How to Scale Second-Order Optimization

The key idea

Now we know that optimizers like Muon can train LLMs more efficiently than Adam, let’s learn how to tune them for optimal efficiency. That will show us the difference between well-tuned Adam and well-tuned second-order optimizers.

Background

Throughout a decade of transformation in deep learning, Adam dominated as the de facto default optimizer of choice for neural network training. Although there have been many and various optimizers proposed, Adam’s combination of momentum and normalized gradients with per-parameter adaptivity has proven hard to beat. However, this status quo is being challenged: Muon was shown to be the most efficient optimizer for training LLMs in the nanogpt speed-run, and then scaled up successfully to 16B-parameter models. In this context comes How to Scale Second-Order Optimization, presented at NeurIPS 2025 in San Diego last week.
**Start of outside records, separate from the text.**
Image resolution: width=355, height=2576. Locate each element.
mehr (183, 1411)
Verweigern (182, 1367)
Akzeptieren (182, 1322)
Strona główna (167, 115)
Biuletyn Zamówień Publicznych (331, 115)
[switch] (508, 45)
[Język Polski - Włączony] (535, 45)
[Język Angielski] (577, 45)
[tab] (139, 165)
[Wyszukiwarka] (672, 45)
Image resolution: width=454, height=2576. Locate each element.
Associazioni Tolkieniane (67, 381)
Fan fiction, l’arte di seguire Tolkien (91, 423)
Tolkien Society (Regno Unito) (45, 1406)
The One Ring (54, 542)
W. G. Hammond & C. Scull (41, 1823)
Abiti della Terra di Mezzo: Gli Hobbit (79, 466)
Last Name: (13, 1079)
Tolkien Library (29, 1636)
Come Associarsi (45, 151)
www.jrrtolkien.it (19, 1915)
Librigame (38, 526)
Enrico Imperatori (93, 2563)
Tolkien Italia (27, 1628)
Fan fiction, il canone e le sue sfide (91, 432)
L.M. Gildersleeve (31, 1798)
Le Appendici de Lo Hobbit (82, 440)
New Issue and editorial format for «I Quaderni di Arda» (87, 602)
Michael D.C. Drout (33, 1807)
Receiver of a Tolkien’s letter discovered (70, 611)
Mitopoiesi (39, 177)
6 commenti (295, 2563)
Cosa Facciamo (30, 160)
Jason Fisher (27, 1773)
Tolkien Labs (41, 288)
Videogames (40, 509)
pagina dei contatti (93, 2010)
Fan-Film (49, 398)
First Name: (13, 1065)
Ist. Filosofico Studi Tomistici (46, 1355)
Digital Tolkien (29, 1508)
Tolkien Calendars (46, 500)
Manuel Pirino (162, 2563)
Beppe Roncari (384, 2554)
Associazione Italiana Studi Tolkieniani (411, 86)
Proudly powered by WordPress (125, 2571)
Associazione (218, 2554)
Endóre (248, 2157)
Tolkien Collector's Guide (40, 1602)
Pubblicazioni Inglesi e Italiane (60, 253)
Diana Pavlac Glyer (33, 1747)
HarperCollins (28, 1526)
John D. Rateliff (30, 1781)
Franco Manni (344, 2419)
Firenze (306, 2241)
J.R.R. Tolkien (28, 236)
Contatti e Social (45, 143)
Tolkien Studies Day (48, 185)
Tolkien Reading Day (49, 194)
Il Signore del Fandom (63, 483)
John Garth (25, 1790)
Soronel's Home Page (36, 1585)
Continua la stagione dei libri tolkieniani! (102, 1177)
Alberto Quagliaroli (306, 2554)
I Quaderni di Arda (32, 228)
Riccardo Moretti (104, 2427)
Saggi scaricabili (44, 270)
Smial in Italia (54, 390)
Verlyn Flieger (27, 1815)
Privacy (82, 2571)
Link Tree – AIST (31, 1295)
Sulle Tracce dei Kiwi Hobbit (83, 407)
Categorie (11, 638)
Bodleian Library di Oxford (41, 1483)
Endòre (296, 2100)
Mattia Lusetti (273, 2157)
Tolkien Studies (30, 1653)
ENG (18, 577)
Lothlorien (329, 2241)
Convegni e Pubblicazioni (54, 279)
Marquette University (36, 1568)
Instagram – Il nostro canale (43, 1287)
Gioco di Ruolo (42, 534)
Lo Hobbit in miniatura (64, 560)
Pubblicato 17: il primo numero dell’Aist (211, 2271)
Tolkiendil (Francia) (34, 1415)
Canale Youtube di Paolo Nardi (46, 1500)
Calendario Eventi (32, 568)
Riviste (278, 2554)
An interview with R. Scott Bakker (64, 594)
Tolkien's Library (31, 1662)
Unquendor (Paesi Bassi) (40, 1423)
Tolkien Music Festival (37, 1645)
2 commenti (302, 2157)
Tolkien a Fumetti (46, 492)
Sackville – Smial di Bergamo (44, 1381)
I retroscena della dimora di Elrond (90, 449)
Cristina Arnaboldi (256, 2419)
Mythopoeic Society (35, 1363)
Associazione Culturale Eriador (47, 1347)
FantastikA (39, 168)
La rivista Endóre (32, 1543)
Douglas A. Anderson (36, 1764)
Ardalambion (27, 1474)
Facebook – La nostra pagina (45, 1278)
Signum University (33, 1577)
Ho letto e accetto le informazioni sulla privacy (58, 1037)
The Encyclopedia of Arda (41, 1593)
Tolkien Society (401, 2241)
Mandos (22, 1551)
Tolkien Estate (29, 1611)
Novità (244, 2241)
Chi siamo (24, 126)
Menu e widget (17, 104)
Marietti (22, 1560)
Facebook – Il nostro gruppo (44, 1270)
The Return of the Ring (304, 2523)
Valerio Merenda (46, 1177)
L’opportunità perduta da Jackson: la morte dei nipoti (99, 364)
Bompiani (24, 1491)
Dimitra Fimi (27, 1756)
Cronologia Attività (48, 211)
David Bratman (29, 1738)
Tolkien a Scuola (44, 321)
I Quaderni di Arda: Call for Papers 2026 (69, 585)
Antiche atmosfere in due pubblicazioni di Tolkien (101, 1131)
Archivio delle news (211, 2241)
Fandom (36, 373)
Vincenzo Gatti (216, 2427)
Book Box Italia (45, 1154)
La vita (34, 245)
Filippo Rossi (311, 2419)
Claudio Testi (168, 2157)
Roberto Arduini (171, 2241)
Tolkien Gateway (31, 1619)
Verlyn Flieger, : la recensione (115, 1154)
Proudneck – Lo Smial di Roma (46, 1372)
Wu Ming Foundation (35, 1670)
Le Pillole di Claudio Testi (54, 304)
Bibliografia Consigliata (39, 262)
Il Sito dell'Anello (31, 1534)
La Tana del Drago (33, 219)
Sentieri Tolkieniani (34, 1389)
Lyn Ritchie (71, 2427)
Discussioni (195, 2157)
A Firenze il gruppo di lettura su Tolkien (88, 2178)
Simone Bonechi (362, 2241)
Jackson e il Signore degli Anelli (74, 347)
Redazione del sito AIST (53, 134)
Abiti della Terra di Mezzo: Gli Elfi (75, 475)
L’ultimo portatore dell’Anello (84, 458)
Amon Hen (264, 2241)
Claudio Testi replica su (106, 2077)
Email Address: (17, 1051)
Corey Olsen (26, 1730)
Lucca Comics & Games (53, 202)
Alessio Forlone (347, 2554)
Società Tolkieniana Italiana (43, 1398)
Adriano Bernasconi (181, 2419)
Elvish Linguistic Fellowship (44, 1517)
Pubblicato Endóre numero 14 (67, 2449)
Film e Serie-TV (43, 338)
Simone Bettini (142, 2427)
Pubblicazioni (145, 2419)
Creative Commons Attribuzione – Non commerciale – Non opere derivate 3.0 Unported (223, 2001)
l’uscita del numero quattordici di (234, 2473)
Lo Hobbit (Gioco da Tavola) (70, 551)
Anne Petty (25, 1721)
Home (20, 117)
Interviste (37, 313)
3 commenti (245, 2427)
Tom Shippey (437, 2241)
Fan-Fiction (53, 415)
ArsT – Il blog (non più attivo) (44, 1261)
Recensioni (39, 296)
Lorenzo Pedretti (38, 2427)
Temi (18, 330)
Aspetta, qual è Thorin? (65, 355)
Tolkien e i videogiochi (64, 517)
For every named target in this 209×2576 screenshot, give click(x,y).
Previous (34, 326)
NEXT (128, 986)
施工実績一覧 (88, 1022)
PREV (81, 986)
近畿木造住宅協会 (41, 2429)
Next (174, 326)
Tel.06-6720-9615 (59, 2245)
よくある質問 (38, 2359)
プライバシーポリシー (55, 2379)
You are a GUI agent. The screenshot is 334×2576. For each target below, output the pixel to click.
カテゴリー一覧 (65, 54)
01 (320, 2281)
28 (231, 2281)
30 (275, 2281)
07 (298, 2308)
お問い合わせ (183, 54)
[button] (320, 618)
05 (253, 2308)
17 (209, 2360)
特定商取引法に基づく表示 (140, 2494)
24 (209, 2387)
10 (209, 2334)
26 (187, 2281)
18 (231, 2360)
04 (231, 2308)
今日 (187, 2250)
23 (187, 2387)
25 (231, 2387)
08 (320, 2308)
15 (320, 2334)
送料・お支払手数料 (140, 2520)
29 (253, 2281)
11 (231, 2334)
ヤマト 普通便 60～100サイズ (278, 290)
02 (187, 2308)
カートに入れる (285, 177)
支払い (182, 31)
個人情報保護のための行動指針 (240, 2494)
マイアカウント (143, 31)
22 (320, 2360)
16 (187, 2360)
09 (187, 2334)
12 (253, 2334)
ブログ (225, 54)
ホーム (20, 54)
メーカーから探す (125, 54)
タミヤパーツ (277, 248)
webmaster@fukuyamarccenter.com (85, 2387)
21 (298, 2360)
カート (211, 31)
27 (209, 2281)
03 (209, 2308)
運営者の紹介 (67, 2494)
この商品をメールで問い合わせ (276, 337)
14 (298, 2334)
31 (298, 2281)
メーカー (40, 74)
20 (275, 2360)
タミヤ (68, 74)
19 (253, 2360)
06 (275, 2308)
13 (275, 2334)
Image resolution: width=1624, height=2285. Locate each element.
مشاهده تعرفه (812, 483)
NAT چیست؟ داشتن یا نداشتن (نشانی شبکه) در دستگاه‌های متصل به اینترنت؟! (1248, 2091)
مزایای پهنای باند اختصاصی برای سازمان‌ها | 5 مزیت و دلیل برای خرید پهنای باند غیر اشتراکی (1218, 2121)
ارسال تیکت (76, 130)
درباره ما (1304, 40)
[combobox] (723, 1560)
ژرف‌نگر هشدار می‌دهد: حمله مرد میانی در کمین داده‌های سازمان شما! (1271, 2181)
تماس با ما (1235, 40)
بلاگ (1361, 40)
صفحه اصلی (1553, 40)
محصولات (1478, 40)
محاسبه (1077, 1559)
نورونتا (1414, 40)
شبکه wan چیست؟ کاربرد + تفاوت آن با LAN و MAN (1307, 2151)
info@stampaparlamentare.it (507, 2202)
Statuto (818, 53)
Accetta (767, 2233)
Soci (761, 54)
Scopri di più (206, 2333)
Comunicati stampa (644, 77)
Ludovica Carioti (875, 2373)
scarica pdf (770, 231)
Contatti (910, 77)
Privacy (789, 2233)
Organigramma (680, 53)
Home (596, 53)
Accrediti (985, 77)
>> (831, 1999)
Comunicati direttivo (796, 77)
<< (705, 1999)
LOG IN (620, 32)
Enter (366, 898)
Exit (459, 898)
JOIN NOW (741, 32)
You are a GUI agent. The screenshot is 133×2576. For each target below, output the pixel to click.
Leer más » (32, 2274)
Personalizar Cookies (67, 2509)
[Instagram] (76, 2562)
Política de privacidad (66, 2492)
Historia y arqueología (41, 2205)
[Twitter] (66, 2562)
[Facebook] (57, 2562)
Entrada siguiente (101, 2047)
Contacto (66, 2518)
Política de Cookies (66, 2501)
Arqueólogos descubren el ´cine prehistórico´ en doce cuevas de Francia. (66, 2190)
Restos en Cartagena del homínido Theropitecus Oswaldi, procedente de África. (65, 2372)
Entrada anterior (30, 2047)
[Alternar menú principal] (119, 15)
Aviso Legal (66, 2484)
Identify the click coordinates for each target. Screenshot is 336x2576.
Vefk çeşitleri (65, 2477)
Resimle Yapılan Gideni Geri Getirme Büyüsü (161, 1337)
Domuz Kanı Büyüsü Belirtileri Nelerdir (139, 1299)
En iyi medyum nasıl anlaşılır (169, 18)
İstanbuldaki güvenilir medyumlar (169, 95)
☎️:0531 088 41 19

The key idea in this paper is to analyse the hyperparameters and scaling laws that are applied with second-order optimizers, to find best practice for these new optimizers rather than simply reusing the rules and patterns that have proven to be successful for Adam.

The paper presents several key findings:

1. They derive the maximal update parameterization ($\mu P$) for second-order optimizers to transfer learning rate and other hyperparameters from small-scale runs. This includes a recommended scaling factor of $1/L$ for residual blocks in $L$-layer transformers, as per ‘CompleteP’.
2. They show that under ‘compute-optimal’ training, following scaling laws like Chinchilla’s 20 tokens per parameter, the weight decay parameter $\lambda$ should be scaled inversely to the model depth $D$, so that $\lambda D$ is roughly constant.
3. They show that the optimal number of tokens per parameter is smaller for Muon: they find ~7 tokens per parameter to be compute-optimal for Muon and 11-14 for Adam. If holding the total training compute fixed, this means that we can train a larger/wider model with Muon than we can with Adam, leading to lower loss overall.

Results

Taken together, these recommendations show that well-tuned Muon can train LLMs with 1.4x less compute than a well-tuned Adam run requires to reach the same loss.

This figure from the paper shows Adam compared to Muon for training LLaMA-architecture LLMs at 190M-1.4B parameters. The ‘Compute Optimal’ curves (with triangle markers) use fewer tokens per parameter, so the fixed compute budget can be deployed to widen the model architecture, thus leading to lower loss compared to the runs with 20 tokens per parameter (with circle markers). For example, the smallest compute-optimal Adam run, at ~$6 \times 10^{16}$ FLOPs, uses model width of 576, whereas the Muon run uses a width of 704. Note that the NeurIPS review discussion suggests that the FLOP count excludes the additional compute required for the Muon optimizer steps, which the Muon blog post estimates as an overhead of below 1% total FLOPs.

This plot corresponds to the graph above, and ablates each of the recommendations in the paper, showing the reduction in compute for Muon compared to Adam under their recommended scaling rules. The key takeaway is that when scaled correctly (circle markers), Muon maintains a constant 1.4x reduction in compute compared to Adam. Less-careful deployment of Muon (e.g. in the SP runs with square markers) leads to much smaller reductions in compute at larger model scale, reaching as little as a ~1.1x advantage for models at ~640M parameters.

Takeaways

• Second-order optimizers have a real and practical advantage over Adam for training LLMs at a range of model scales.
• Getting optimal efficiency from new optimizers requires some care: if we just swap out Adam for Muon, we’re leaving potential efficiency gains on the table.